I spent some time in Seattle this week attending my cousin’s wedding. We had a great time visiting all the usual tourist haunts (and some off the beaten path). The salmon fish ladder in Ballard stood out above the rest. West Seattle where the ceremony and reception were held was also a highlight. Beautiful homes and gorgeous views of the Puget Sound, including a whale sighting just before dark one evening. Short but worthwhile trip out West.

Challenge question: How many steps ahead do you consider when going public with a product, offering or announcement? I had an interesting experience this week where someone ended up saying “we could go public tomorrow but without a clear message or tangible offering, don’t you think that’d do more harm than good?” What are you moving too fast on this week that could use an extra minute, extra day or extra week to develop?

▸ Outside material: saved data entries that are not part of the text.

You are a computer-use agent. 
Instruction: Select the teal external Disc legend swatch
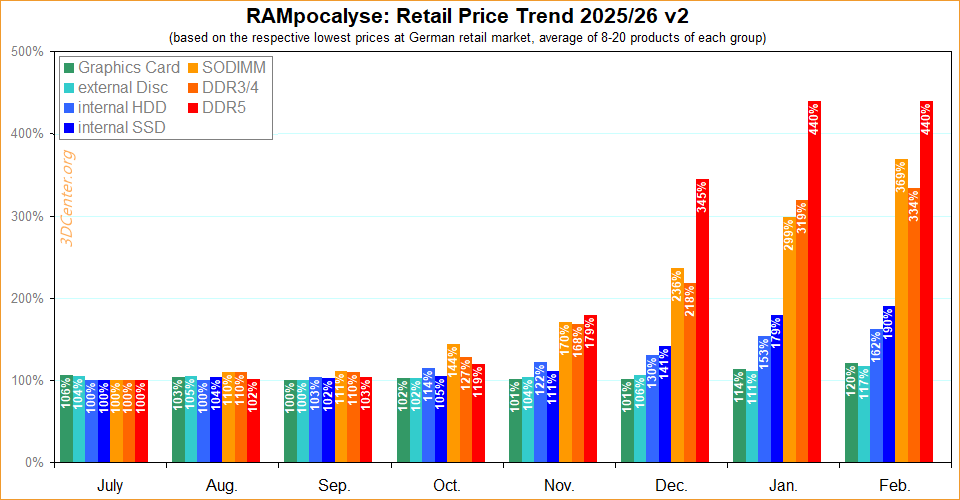69,88
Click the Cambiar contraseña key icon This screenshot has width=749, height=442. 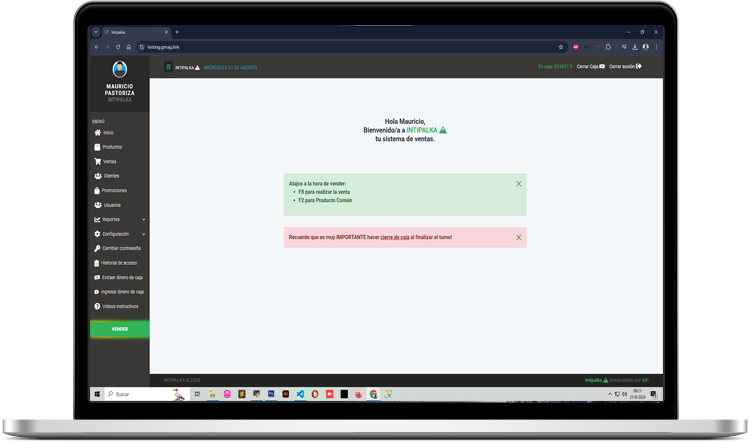pos(97,248)
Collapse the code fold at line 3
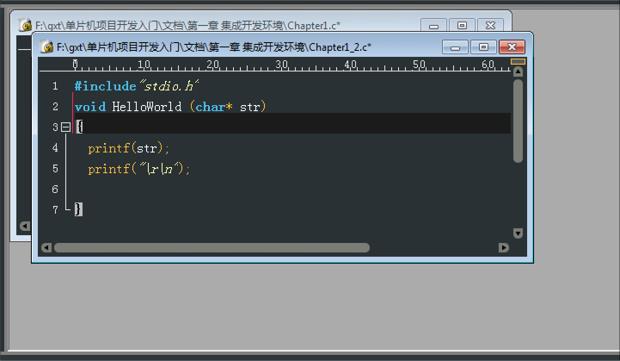The image size is (620, 361). coord(66,127)
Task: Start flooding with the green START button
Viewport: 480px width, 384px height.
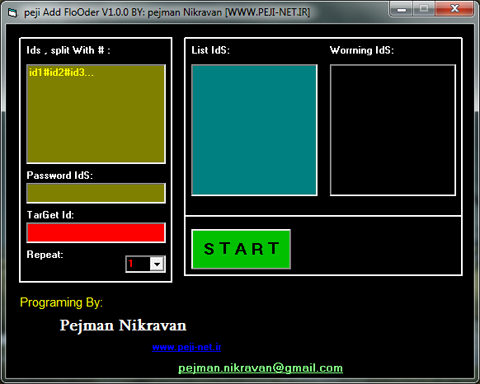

CFPB published a blog post this week of the country’s top 5 financial services complaints. Interestingly, the top mortgage complaint was being unable to pay the monthly payment. These complaints probably range from being unable to access resources the mortgage servicer has available to not knowing what to do when you realize you’ll miss a payment. But this is what makes our business complicated. What’s the appropriate amount of responsibility on the consumer, on the servicer and on the mortgage origination company/organization that made the loan (may or may not still be the servicer)? Good thing you have an attorney for that. (tongue firmly in cheek).


Interesting proposition: I heard an interview with Mark Zuckerberg recently where he spoke about to maintain a culture of experimentation in the company. Obviously you cannot have all your product managers and software folks trying out new ideas in a live environment. But, as an innovative company, you don’t want to stifle creativity either. Facebook created thousands of live environments (versions) of Facebook where managers can deploy a new idea to a limited group of live users to test and understand the changes. If the idea does not work, it goes into a lessons learned log and future teams know to avoid those criteria. If it works, it is submitted (with actual user data) for consideration sitewide. This is the perfect way to maintain the original motto of “move fast and break things” while ensuring nothing jeopardizes the company. The value for smaller, less software focused organizations is — how can you reality test your idea in the lowest risk but real environment? If you can, you should.


Included below:

1. Fundraising your down payment (Of Interest)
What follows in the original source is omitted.